▸ **Exercise requirements**
The output must consist only of the lines from the one with "Click the Calculator Soup sigma favicon" through the end of the listing, restated exactly and free of pictures.

START Study material

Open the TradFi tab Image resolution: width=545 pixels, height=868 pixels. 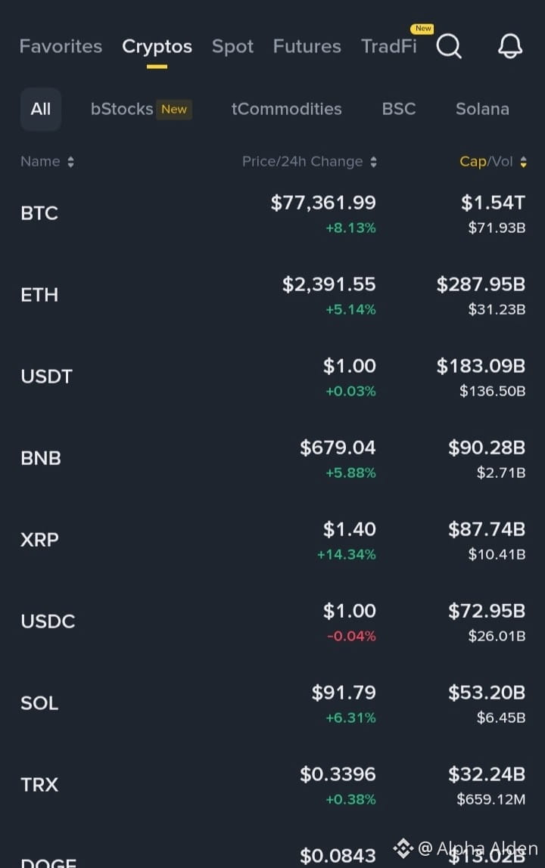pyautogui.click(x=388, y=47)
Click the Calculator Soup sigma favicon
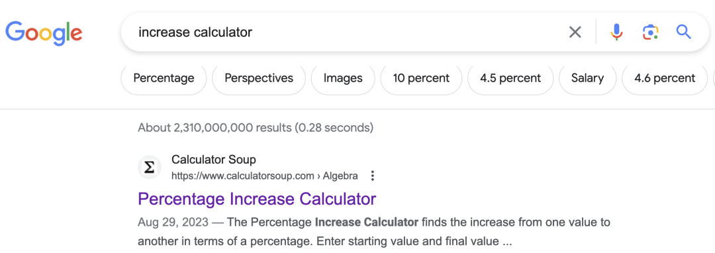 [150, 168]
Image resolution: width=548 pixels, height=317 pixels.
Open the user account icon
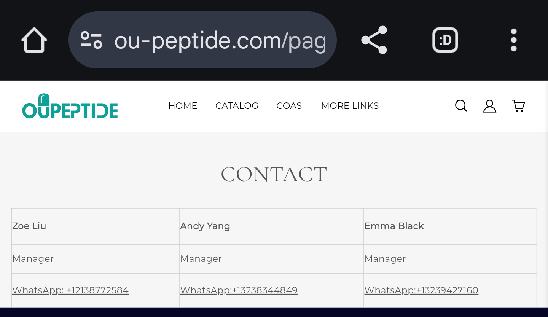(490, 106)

END Study material

▸ **Task response**
Click the Calculator Soup sigma favicon
 [150, 168]
Image resolution: width=548 pixels, height=317 pixels.
Open the user account icon
(490, 106)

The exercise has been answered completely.